▸ INSTRUCTION
Could you return the lines from the one containing "Task: Click the El Salvador team name" through the one containing "Instruction: Open the options wrench icon", both included, character for character?

▸ SUPPLIED MATERIAL
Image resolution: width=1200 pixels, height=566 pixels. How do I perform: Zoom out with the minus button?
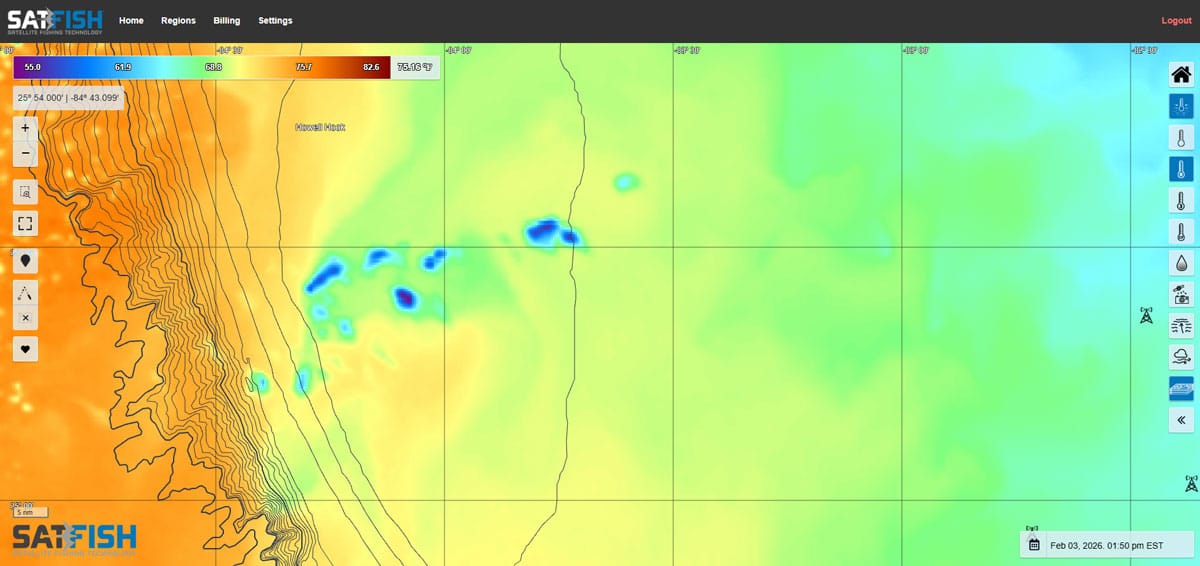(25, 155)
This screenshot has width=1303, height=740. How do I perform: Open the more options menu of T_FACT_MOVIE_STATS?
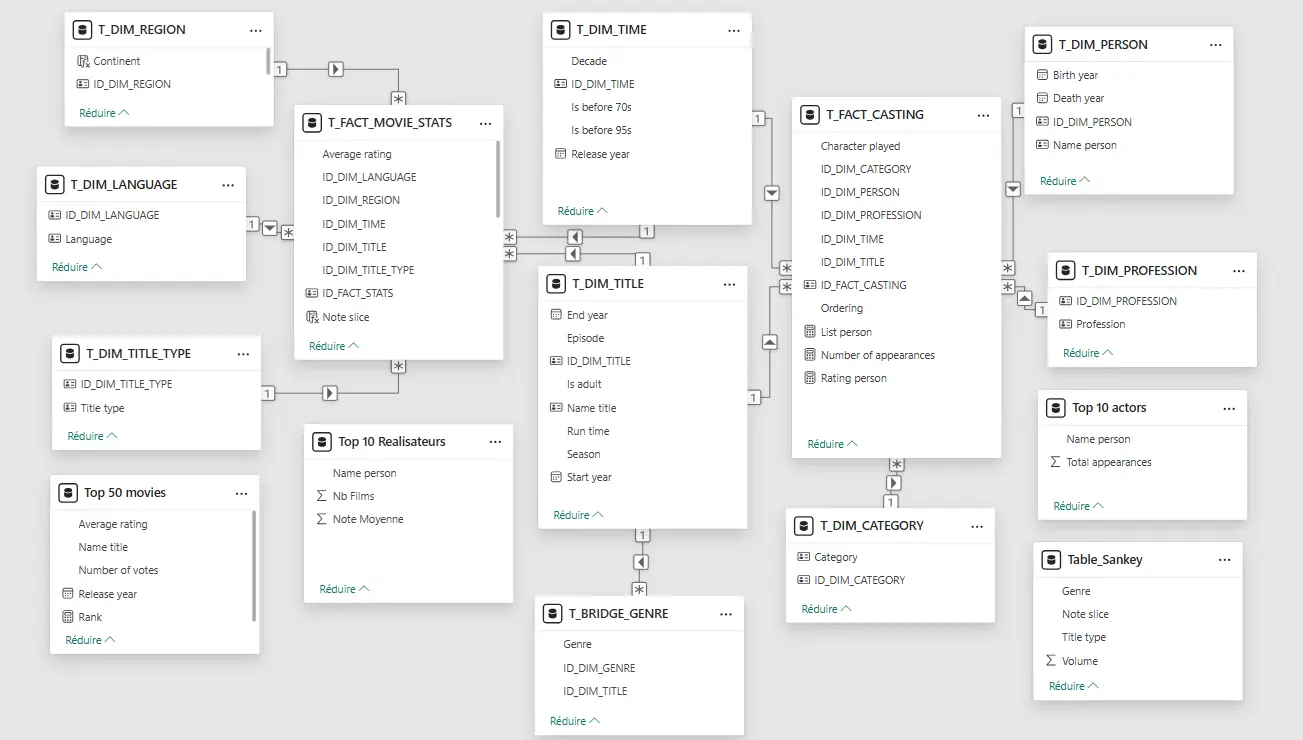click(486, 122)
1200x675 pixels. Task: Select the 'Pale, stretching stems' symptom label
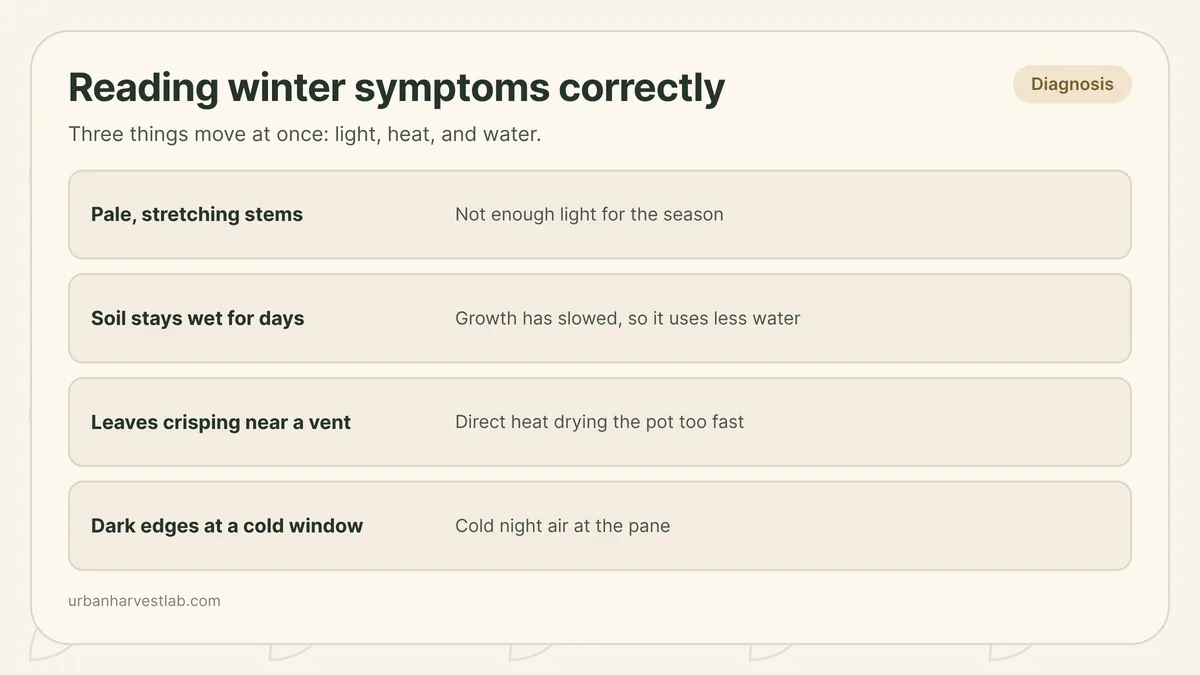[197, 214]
...
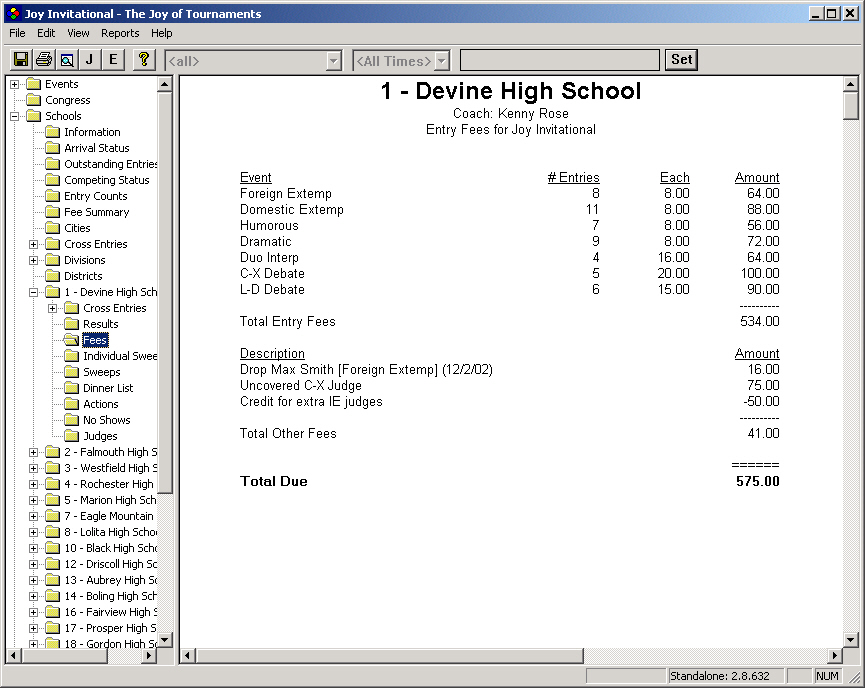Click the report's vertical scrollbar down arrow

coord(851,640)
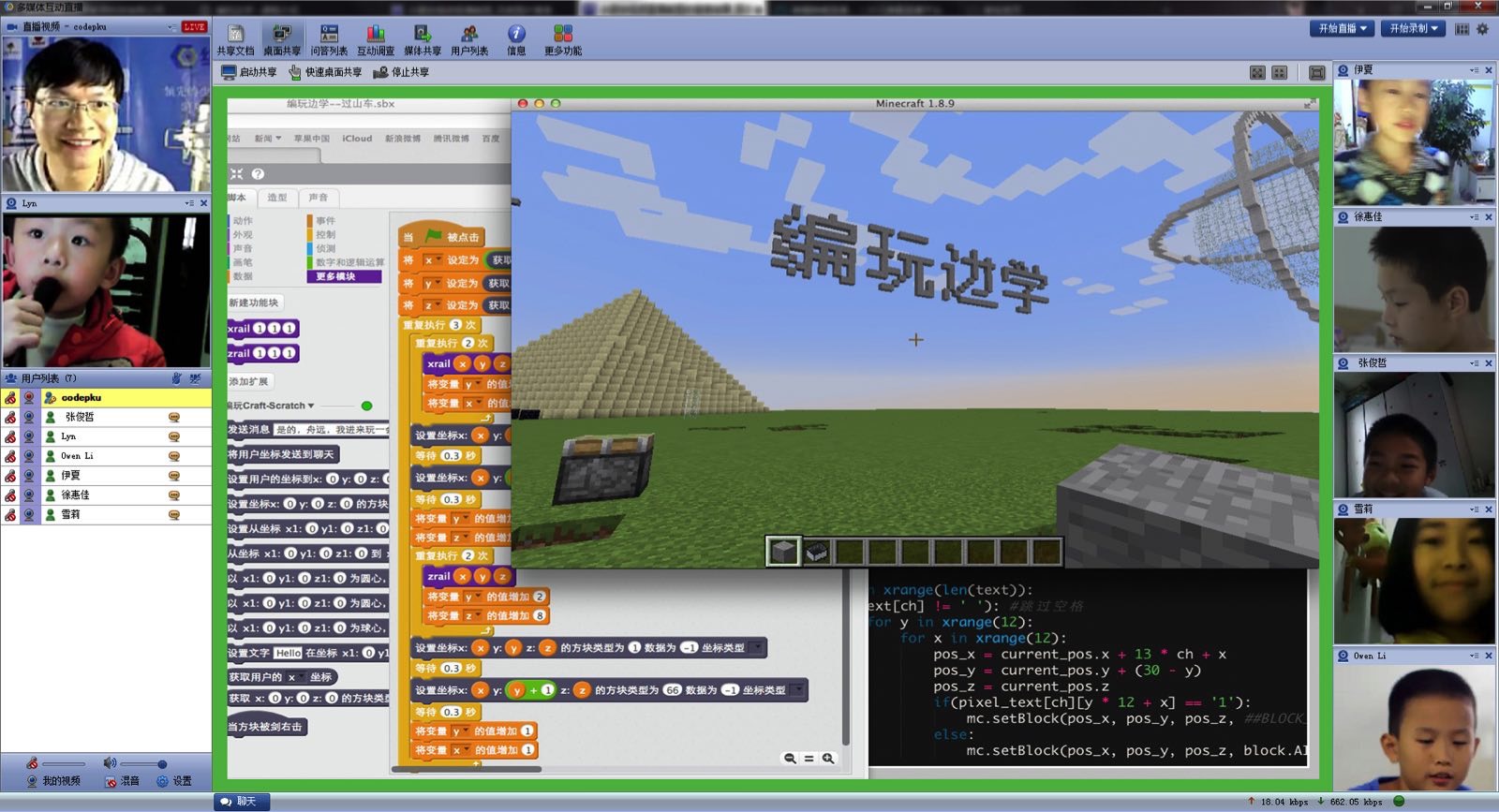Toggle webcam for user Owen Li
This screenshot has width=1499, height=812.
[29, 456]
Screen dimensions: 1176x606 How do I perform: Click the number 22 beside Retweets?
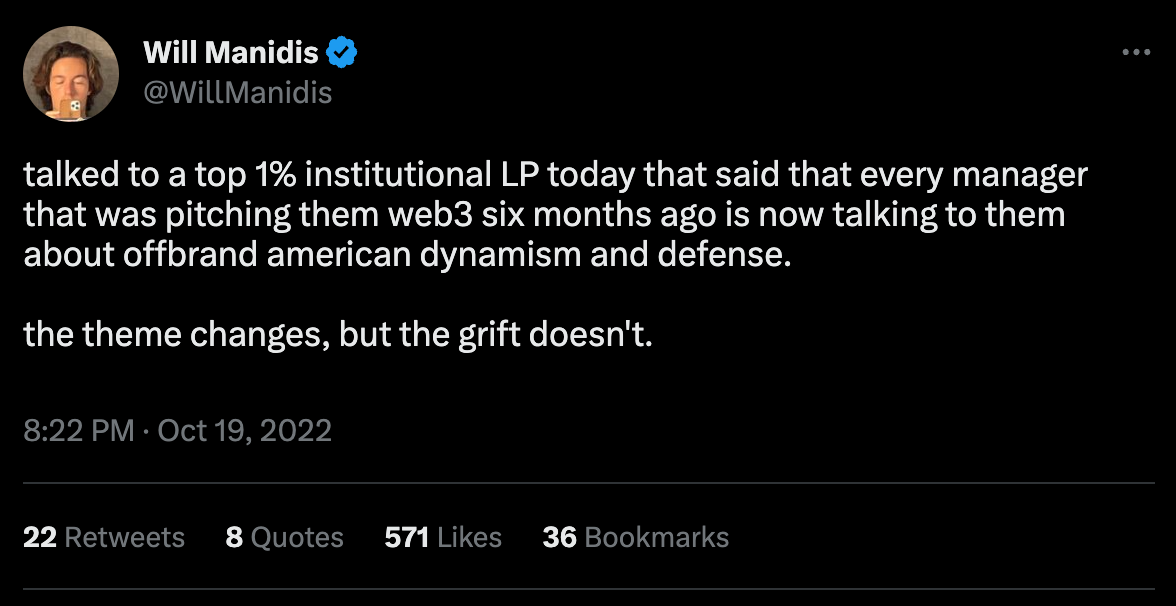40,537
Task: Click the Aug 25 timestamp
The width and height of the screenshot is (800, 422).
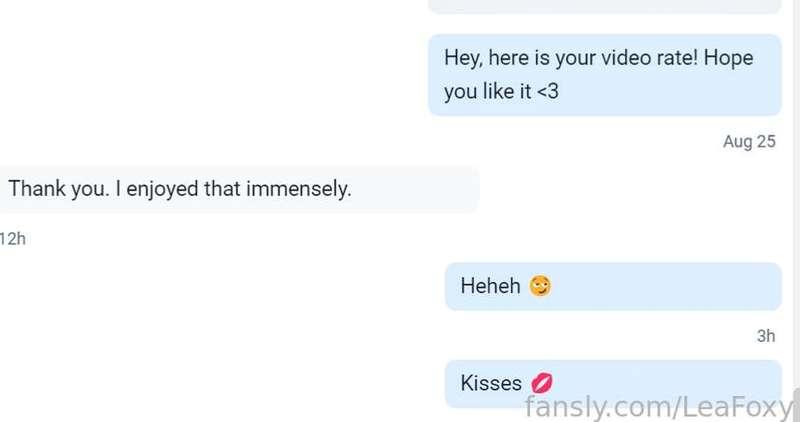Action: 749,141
--
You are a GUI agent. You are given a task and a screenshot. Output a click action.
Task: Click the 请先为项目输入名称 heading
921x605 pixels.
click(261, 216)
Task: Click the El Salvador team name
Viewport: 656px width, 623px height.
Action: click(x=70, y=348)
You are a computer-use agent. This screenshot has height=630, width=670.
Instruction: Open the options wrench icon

▸ SOLUTION TO THE PROBLEM
Task: Click the El Salvador team name
Viewport: 656px width, 623px height.
Action: click(x=70, y=348)
You are a computer-use agent. This screenshot has height=630, width=670.
Instruction: Open the options wrench icon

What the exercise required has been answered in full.